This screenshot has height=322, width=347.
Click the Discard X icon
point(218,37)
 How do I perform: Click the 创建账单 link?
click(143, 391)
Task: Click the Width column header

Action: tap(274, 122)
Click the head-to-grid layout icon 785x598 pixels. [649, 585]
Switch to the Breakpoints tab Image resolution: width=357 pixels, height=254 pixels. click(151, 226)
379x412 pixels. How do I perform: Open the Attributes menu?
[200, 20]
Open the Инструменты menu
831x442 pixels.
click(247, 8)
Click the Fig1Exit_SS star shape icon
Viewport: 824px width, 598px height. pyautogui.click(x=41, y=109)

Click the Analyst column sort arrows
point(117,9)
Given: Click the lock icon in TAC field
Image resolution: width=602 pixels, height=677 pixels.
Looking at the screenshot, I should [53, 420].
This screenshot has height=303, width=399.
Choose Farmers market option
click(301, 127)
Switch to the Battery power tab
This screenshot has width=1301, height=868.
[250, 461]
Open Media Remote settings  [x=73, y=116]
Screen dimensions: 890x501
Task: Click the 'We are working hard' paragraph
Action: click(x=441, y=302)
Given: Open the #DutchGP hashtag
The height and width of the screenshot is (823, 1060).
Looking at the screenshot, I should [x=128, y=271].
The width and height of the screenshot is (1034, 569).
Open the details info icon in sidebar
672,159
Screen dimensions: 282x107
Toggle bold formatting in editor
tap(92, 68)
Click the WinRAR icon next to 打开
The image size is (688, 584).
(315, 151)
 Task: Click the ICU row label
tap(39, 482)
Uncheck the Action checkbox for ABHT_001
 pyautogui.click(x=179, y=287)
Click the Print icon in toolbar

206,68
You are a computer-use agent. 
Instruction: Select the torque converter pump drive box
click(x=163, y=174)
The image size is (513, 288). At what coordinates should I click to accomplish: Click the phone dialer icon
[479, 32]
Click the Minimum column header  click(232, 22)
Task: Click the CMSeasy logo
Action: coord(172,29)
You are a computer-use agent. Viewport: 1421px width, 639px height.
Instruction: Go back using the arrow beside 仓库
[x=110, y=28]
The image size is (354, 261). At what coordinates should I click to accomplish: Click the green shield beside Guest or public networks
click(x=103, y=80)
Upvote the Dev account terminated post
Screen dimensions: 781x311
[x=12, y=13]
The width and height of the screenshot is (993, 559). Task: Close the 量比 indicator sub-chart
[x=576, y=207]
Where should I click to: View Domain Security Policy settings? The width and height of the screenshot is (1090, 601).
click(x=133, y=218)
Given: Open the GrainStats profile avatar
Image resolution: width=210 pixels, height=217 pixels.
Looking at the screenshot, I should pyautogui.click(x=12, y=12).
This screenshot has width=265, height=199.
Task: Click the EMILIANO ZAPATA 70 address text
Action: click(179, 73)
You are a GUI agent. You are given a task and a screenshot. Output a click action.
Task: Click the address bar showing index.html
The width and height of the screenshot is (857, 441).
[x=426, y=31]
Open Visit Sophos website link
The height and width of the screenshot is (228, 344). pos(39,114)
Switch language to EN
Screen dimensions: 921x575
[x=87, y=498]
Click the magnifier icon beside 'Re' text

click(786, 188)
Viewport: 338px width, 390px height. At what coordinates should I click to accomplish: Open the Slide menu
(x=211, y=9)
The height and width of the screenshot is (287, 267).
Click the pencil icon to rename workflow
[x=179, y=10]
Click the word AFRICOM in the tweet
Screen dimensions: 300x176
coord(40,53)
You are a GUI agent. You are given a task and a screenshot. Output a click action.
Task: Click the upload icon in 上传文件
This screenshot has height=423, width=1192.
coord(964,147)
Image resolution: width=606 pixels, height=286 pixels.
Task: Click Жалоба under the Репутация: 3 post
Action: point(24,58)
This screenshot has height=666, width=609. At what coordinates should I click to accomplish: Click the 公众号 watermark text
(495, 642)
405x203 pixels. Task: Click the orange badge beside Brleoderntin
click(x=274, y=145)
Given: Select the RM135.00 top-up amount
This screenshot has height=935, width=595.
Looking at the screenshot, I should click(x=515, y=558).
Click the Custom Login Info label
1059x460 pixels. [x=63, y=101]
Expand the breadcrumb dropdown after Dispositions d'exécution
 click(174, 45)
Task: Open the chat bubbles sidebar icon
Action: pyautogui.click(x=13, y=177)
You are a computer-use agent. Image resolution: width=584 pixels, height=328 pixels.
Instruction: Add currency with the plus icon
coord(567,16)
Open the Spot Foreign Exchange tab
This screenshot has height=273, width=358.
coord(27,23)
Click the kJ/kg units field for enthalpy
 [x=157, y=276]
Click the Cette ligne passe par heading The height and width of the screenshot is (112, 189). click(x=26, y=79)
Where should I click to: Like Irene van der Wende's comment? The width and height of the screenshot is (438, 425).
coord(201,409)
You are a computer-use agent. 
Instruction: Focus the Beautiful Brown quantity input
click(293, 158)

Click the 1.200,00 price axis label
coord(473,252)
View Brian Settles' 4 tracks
════════════════
YOUR INSTRUCTIONS: Copy all lines of the listing above that contain the string "computer".

REPLY:
You are a computer-use agent. 
You are a computer-use agent. Viewport: 1421px width, 639px height.
You are a computer-use agent. Image resolution: width=584 pixels, height=328 pixels.
You are a computer-use agent. 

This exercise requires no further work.